WASHINGTON, April 7 (Xinhua) -- All classes of obesity in U.S. children have increased since 1999, according to a new study released Monday by the U.S. journal JAMA Pediatrics that contradicts a recent report that showed a decline in obesity among two to five years old in the last decade.
The new study, led by University of North Carolina (UNC) researchers, said what's "perhaps most troubling" is the upward trend in the more severe forms of obesity in which children have a body mass index (BMI) that is 120 to 140 percent higher than their peers.
"An increase in more severe forms of obesity in children is particularly troubling," lead author Asheley Cockrell Skinner, assistant professor of pediatrics in the UNC School of Medicine, said in a statement.
"Extreme obesity is more clearly associated with heart disease and diabetes risk in children and adolescents, and is more difficult to treat."
These findings are based on a new analysis of data collected from 26,690 children aged 2 to 19 from 1999 to 2012 as part of the National Health and Nutrition Examination Survey.
For the purposes of the study, "overweight" was defined as BMI greater than or equal to the 85th percentile for age and sex, and "obesity" was BMI greater than or equal to the 95th percentile.

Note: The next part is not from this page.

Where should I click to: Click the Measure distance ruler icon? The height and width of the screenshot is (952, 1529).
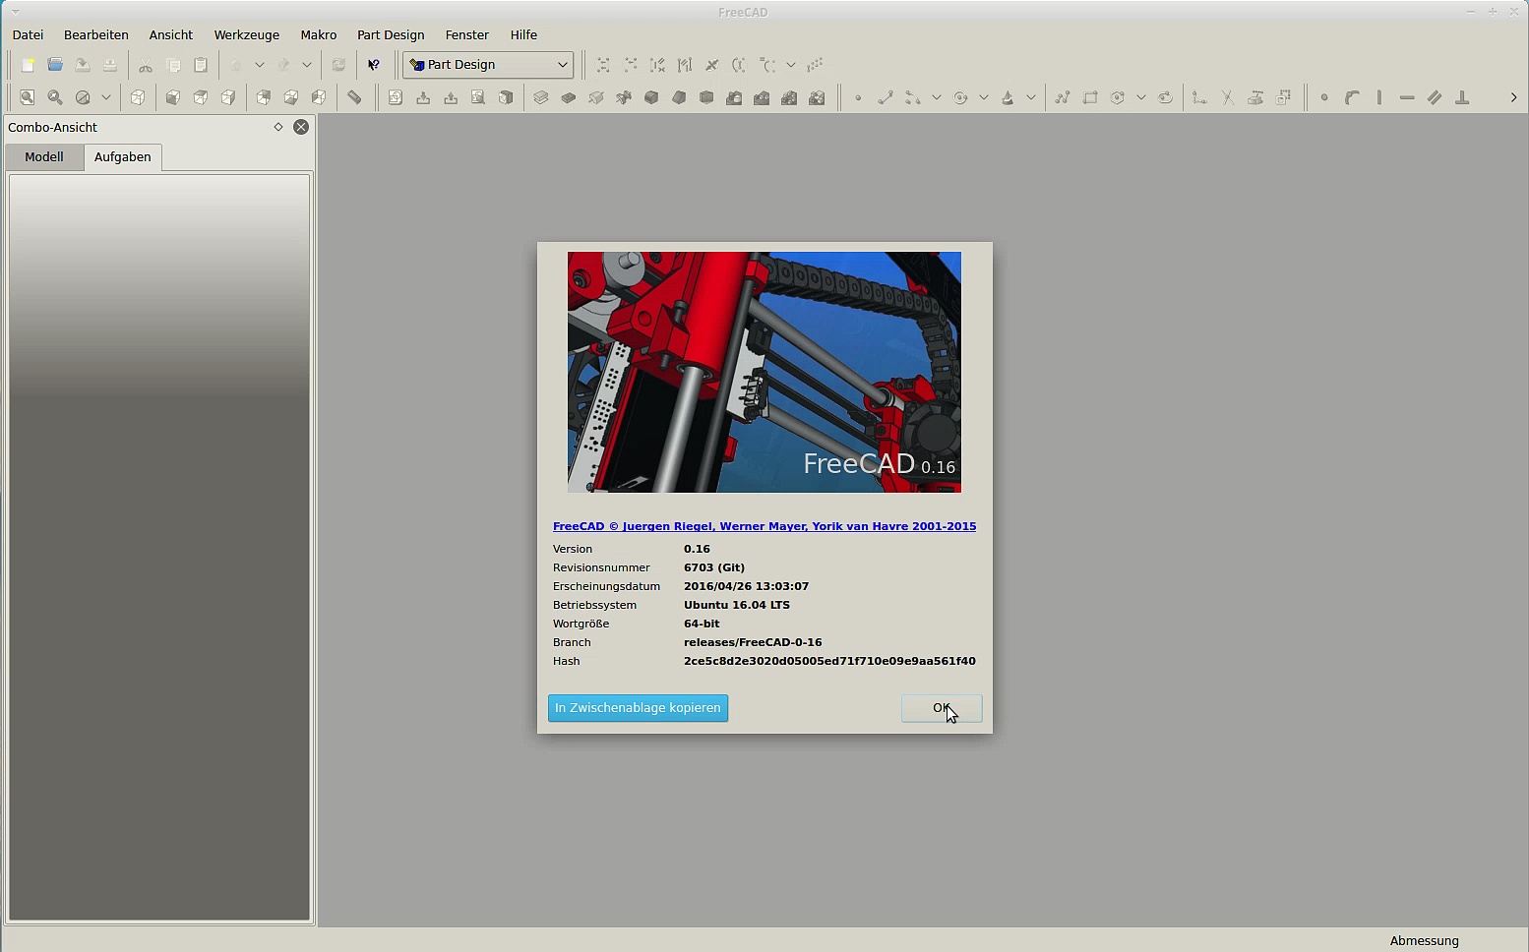[354, 97]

The more severe forms of obesity, Class 2 and Class 3 obesity, were defined as a BMI greater than 120 percent of the 95th percentile for Class 2 and greater than 140 percent of the 95th percentile for Class 3.
Using these definitions, the study found that 17.3 percent of U. S. children aged 2 to 19 were obese in 2011-2012. At the same time, 5.9 percent met criteria for Class 2 obesity while 2.1 percent met that for Class 3 obesity.
These findings appear to be in contrast to a recent report that the prevalence of obesity among children two to five years of age decreased from 14 percent 2003-2004 to just over 8 percent in 2011- 2012.
Both studies used the National Health and Nutrition Examination Survey but the prior one examined only the last decade while the new study made use of all available years -- from 1999 to 2012, the researchers explained.
"In 2003, there was an unusual uptick in obesity among young children, which led to the appearance of a significant decline. However, when we look at the bigger picture, that change is not there," Skinner said.
She said one of the most important messages from their study " is whether we have an environment that allows for activity and encourages a healthy diet for all children, regardless of their weight."
Co-author Joseph Skelton of Wake Forest University Baptist Medical Center said the U.S. has made progress in public policy and healthy messages, but more must be done to help families lead healthier lives.
"The default in our country should not be unhealthy. We must support local changes in the environment, support each other as we try to live healthier lives, and support the health care changes occurring now that will make it easier for families to be healthy, " Skelton added. "We need to not only change the world, but change how we live in it."